▸ Required action 1: Please translate this sentence from the autism early-intervention passage below into Spanish: "The researchers found that only 1,887 of them, or 47 percent, had received early intervention services."
▸ Required action 2: Carry the autism early-intervention passage below forward from its final sentence.

▸ Supplied passage:
○ ○ ○

While early diagnosis and treatment of autism are associated with better outcomes, a new study indicates that many children even those in communities with many autism resources—are not receiving early help.

Josephine Shenouda and colleagues analyzed data collected between 2006 and 2016 on 4,050 8-year-olds with autism spectrum disorders (ASD). The researchers found that only 1,887 of them, or 47 percent, had received early intervention services. Children living in affluent areas were 80 percent more likely to receive early intervention services than children in disadvantaged areas, and black and Hispanic children were less likely than other children to receive these services.

Shenouda comments, “New Jersey is known as an epicenter of autism, but it also has many resources for autism detection and treatment. If only half of the children with autism in our study area are getting early interventions, chances are the disparities are even more pronounced in other communities and regions with fewer services.”

○ ○ ○

▸ Data provided:
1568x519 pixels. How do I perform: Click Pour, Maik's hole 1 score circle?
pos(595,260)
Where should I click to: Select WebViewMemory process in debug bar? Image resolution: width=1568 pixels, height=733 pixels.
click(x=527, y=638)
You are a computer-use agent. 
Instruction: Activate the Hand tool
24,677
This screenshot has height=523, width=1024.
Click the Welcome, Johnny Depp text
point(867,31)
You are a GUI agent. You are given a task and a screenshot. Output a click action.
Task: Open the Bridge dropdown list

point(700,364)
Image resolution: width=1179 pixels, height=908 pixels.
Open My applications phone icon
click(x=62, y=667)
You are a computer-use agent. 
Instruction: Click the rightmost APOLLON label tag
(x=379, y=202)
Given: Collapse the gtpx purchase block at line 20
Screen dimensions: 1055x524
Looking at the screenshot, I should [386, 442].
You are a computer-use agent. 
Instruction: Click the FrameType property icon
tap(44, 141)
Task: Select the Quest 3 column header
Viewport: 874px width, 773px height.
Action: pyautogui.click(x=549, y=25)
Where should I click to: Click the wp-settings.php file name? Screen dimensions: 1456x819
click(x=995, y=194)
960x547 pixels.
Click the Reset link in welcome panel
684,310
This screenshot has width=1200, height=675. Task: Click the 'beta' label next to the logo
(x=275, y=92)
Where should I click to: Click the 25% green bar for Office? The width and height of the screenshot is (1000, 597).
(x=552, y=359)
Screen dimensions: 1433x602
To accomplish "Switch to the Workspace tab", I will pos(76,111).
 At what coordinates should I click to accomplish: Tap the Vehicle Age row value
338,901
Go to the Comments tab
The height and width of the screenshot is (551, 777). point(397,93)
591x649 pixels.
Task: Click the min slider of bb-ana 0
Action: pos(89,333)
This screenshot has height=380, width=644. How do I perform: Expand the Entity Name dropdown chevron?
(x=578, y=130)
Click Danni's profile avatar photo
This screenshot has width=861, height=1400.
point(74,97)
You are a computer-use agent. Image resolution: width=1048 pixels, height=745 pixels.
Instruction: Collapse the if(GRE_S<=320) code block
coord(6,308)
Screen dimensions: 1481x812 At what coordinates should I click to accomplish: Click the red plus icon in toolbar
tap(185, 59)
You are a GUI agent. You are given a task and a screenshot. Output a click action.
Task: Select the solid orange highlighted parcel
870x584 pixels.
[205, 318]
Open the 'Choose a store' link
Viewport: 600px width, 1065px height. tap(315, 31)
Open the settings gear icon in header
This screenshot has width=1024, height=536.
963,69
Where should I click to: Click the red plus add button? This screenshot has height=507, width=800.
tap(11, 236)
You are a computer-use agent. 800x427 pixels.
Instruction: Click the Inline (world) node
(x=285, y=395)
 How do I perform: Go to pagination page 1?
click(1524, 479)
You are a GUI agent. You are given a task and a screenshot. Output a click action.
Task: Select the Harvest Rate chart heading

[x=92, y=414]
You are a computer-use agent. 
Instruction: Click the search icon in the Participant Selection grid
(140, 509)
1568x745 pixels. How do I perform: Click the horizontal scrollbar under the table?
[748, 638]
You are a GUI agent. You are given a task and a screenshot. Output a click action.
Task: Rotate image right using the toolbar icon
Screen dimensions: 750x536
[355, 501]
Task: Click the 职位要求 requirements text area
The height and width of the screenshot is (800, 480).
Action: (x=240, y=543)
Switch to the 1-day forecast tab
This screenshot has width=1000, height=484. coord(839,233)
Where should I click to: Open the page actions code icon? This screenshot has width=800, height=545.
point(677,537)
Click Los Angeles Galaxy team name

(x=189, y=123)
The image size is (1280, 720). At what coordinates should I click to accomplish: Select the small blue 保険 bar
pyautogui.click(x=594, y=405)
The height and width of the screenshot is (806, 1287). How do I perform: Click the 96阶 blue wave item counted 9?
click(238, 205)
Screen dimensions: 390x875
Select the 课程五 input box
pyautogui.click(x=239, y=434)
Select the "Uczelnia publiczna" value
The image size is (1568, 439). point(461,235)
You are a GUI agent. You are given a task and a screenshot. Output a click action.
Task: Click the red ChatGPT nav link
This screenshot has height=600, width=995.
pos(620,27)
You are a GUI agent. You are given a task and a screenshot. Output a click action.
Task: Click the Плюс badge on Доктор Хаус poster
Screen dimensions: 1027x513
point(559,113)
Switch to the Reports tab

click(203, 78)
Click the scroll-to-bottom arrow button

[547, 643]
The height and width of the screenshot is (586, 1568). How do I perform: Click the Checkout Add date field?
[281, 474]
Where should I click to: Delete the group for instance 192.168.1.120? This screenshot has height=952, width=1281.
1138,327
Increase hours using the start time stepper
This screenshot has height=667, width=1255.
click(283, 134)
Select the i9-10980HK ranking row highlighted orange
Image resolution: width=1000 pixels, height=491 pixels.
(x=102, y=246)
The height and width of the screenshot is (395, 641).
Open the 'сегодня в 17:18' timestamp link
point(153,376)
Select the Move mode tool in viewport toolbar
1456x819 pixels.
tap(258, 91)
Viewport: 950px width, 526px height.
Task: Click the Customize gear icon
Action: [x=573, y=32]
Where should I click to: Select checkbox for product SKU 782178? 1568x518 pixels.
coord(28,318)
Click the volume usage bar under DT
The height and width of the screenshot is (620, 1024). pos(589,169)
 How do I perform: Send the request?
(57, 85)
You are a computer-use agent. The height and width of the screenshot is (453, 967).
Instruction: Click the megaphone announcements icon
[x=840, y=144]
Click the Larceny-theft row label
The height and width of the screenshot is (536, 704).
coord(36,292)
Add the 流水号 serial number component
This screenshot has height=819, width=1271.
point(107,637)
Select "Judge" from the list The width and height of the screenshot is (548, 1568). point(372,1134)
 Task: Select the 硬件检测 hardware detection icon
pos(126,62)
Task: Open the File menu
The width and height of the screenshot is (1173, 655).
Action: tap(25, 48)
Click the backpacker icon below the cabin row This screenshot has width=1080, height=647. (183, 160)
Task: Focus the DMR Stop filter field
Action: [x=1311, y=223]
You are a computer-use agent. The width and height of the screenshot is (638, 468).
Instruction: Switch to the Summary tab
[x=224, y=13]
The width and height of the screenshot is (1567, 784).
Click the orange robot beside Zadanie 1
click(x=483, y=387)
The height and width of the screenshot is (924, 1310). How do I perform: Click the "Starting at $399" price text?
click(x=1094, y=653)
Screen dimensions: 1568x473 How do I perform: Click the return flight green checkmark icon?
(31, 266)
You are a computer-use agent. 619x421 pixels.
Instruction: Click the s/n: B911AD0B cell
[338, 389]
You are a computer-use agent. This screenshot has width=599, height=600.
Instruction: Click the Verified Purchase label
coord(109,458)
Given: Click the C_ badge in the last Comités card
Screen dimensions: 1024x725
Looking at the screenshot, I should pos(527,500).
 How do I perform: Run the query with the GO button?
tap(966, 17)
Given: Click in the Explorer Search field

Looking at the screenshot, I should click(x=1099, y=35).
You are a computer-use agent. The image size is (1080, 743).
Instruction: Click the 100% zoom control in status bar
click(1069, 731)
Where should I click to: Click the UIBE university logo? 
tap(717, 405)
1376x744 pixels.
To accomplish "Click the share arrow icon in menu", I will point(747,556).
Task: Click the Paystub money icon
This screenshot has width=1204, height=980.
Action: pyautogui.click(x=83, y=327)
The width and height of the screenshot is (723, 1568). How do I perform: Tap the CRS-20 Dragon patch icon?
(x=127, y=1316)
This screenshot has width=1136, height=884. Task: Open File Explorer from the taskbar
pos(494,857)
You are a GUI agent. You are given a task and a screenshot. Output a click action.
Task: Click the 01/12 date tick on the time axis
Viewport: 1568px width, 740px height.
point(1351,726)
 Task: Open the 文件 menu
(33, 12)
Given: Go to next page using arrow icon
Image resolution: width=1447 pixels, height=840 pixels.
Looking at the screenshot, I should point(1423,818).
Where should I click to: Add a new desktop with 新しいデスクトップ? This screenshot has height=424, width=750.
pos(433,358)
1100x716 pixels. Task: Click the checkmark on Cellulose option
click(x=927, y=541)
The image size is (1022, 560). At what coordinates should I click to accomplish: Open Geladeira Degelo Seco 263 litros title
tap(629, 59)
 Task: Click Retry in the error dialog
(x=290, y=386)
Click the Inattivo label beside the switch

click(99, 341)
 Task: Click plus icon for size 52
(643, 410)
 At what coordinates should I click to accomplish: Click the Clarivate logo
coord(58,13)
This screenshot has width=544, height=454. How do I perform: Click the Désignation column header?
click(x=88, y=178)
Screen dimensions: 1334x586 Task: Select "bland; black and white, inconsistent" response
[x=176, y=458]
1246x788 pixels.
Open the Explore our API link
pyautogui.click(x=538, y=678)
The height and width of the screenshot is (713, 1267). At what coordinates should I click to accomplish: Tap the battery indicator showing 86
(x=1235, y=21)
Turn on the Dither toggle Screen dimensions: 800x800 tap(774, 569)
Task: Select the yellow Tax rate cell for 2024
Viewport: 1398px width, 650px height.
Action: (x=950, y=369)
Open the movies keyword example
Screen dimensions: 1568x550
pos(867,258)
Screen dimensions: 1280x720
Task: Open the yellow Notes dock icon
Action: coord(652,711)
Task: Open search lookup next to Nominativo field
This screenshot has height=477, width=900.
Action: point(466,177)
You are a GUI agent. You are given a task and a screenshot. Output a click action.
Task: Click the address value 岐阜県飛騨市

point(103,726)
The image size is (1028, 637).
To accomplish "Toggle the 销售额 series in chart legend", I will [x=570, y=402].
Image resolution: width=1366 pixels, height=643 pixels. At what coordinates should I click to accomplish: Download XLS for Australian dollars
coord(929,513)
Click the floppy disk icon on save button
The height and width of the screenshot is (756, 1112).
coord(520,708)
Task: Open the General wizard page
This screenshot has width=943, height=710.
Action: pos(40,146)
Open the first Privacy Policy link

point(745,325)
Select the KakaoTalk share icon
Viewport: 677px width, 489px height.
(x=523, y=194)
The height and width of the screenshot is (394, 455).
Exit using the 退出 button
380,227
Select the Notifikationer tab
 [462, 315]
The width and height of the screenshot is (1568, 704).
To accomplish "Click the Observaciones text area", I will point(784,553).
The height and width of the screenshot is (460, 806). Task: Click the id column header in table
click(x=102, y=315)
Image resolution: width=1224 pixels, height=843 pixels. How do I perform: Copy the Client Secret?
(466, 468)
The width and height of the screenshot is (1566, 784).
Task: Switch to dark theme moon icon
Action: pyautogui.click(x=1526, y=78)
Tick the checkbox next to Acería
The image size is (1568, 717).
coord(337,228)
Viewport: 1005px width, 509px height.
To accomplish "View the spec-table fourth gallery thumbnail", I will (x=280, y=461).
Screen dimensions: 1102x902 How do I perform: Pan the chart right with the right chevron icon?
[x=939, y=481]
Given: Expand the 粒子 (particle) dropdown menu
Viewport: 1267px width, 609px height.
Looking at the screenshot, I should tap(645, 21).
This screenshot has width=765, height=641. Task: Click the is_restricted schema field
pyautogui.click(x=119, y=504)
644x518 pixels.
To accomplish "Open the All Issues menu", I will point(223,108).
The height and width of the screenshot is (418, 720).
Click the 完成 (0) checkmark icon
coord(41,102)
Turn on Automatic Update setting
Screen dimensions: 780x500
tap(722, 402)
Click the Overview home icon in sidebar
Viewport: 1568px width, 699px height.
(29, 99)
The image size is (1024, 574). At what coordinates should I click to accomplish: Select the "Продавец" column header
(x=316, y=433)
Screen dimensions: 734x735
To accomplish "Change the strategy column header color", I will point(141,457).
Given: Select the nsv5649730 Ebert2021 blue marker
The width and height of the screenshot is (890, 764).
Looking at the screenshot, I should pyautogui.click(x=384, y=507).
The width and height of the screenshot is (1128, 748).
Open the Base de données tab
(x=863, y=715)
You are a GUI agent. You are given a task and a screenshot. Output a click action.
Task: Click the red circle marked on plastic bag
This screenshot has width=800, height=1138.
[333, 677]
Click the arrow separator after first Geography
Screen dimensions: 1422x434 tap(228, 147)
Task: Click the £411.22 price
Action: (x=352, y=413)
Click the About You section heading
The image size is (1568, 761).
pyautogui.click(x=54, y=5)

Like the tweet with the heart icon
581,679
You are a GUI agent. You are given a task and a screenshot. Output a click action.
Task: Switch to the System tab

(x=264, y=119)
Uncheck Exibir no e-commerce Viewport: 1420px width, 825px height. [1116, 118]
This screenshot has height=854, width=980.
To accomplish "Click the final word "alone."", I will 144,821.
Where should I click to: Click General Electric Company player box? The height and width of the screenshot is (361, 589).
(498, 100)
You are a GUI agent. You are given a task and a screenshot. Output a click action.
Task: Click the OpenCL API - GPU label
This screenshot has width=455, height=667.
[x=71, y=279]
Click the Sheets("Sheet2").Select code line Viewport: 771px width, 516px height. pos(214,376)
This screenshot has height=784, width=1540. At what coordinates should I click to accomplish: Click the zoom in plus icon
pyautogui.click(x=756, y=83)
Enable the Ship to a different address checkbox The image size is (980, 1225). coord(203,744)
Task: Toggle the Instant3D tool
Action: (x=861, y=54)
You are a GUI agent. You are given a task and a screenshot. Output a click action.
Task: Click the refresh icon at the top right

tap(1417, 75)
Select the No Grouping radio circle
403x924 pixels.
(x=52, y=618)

○ ○ ○

▸ Answer section 1: Los investigadores descubrieron que solo 1.887 de ellos, es decir, el 47 por ciento, habían recibido servicios de intervención temprana.

▸ Answer section 2:
“Disparities in early intervention program participation by children with autism spectrum disorder in a US metropolitan area, 2006 to 2016,” Josephine Shenouda, Emily Barrett, Amy L. Davidow, Kate Sidwell, Willliam Halperin, Vincent M. B. Silenzio, and Walter Zahorodny, JAMA Pediatrics, July 18, 2022 (online). Address: Josephine Shenouda, Department of Biostatistics and Epidemiology, School of Public Health, Rutgers, Piscataway, New Jersey 08854.

—and—

“Only half of children with autism receive early intervention services,” news release, Rutgers University, July 27, 2022.